For the next portion of this project, I will be reaching out to Estimado Eduardo Longoni for a interview, another prominent Argentinian photographer during the dictatorship. And Laura Tusi, to discuss how recent periodico copyright law will affect these orphaned photographs. I am also in the process of organizing all the images I uncovered in Buenos Aires. For this project I will need a photographs for every single day from the dirty war (1974-1983) a total of 3,285 images.

I also installed the sound sculpture “The Ring of Freedom” at El Teatro Municipal, San Isidro commissioned by Art in Odd Places Orlando while I was in Buenos Aires! Here is a video of the sound sculpture installed:

AIR Introduction: Stephanie Mercedes

Hello! I would like to introduce myself to everyone at Genesee Center for the Arts as I will be a resident photographer starting this January! I am originally from Buenos Aires, Argentina but currently live in Brooklyn, NY. I am interested in using the law as form, intervening in systems of power and I fundamentally believe photographs are inherently dishonest. I recently showed a piece in Orlando, FL:

MERCEDES, STEPHANIE

I am currently a artist in resident at Lugar de Dudas in Cali, Colombia: http://www.lugaradudas.org/#/ where I am working on a project on the peace treaty agreement between the Colombian government and FARC rebels.

Soon I will be making a trip home to Buenos Aires in December to begin my research at El Archivo Nacional de Argentina to prepare for my project during my Genesee Center Residency. The project: “Copyrighting the Light of Day” is based on a pending Argentine copyright bill that was proposed in September of 2015. The bill, No. 2517-D-2015 would extend photographic copyrights from 20 years after publication to life plus 70 years. https://www.eff.org/deeplinks/2015/09/argentina-proposes-100-year-plus-copyright-extension-photography During the 1970’s in Argentina all photographs taken during the dirty war became public property as their creators were victims of disappearances. The Dirty War was a very dark period in Argentine history. Anyone who spoke out against the dictator at the time was murdered. Intellectuals, photographers, students and artists were some of the first members of society to be killed. It is estimated that during the war’s 10 year span 10,000 to 30,000 Argentine citizens were killed.

If this bill were to pass, all photographs documenting this period which currently exist in the public realm would become privatized by the state.

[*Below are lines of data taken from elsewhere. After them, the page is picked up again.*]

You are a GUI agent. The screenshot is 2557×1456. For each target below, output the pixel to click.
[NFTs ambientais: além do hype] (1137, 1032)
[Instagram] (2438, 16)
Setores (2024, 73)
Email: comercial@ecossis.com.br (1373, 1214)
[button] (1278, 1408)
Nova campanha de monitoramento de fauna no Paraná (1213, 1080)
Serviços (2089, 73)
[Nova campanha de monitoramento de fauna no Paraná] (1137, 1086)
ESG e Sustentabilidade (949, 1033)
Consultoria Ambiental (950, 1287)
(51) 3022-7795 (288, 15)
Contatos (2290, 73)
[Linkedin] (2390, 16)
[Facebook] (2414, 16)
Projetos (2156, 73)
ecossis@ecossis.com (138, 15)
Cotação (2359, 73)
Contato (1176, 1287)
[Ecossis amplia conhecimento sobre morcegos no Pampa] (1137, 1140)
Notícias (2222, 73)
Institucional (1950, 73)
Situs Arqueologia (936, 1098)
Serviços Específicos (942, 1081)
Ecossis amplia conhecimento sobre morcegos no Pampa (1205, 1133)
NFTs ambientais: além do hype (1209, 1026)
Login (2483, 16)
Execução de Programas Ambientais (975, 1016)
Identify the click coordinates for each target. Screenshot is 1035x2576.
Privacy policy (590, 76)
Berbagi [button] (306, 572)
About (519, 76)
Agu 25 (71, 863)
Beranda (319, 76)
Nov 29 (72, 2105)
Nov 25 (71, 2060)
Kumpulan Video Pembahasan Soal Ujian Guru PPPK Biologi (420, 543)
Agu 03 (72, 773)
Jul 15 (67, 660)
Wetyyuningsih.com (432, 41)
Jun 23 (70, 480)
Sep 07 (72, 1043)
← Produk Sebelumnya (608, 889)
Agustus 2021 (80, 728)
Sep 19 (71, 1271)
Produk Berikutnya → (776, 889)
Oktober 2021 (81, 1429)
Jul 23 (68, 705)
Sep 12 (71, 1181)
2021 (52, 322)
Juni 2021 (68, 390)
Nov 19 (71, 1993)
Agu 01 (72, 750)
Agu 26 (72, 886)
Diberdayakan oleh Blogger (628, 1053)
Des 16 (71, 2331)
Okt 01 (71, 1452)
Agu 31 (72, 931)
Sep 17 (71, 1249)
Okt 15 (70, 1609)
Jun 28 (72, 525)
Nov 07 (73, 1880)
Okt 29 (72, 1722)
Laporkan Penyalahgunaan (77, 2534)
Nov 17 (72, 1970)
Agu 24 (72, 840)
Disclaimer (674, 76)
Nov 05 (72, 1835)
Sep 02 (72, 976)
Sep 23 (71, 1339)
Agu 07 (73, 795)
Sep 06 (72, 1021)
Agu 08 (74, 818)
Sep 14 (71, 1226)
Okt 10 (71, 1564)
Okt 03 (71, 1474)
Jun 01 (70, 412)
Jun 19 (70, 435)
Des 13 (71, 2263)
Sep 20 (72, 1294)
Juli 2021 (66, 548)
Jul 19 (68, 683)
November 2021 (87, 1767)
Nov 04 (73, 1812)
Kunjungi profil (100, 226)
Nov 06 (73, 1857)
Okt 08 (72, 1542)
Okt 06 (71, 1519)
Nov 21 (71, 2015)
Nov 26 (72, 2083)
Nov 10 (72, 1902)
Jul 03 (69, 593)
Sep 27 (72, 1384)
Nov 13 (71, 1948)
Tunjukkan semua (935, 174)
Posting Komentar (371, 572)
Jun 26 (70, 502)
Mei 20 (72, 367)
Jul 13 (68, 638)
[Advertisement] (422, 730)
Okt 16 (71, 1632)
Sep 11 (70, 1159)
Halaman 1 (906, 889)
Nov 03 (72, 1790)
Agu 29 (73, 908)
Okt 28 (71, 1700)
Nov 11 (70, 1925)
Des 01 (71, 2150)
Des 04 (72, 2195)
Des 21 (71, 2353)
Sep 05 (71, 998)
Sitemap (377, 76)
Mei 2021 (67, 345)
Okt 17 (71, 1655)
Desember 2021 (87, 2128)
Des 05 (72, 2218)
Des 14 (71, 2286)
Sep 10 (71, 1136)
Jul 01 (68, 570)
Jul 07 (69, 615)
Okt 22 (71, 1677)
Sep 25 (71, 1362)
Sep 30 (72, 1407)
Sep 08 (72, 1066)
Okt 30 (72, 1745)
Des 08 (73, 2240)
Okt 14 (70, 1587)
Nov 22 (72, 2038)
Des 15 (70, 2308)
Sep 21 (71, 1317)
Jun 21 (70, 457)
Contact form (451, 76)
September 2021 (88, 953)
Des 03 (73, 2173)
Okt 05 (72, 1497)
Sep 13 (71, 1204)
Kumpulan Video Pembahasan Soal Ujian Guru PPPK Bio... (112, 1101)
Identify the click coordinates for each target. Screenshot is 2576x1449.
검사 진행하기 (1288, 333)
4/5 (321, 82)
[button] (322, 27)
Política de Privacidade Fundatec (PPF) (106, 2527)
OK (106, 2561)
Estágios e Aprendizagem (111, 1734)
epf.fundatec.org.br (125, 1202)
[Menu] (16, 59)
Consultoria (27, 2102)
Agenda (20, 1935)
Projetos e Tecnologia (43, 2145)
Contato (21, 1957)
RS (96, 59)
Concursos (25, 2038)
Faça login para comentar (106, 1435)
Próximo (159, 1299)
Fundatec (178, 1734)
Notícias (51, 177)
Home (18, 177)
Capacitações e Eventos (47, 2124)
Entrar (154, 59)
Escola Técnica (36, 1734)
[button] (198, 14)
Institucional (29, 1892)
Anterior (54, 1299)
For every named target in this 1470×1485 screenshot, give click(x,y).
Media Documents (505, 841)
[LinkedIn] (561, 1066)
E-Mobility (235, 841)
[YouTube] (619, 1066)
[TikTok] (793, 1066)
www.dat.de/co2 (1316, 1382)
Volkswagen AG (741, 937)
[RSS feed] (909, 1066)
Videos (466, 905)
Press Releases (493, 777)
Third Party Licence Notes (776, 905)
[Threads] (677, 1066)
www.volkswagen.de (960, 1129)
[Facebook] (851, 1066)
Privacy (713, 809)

A recent representative from wikipedia informed me “all visual and photographic remnants” during the Argentine during war would be erased. Documentation of correspondence between Kissinger and Gen. Jorge Videla —the dictator of Argentina — was released two months ago. In the correspondence, Gen. Jorge Videla attempts to remember the number of people killed during a five year period. At the end of correspondence, he notes the numbers are unimportant as they “will never see the light of day.”

Once I am in Buenos Aires I will be going through Los Archivos Nacional de Argentina and scanning one image from the archives for every day during the Dirty War. Later, once I am at the Genesee Center I will crop these selected images so that they only present “the light of day.” With the assistance of a Argentine Copyright Lawyer I will then copyright these images, and thereby copyright the light of day during the dirty war. All copyrighted images will be available to the public. http://www.mininterior.gov.ar/agn/agn.php

I will be regularly posting my progress in Buenos Aires and I look forward to meeting you all in Rochester!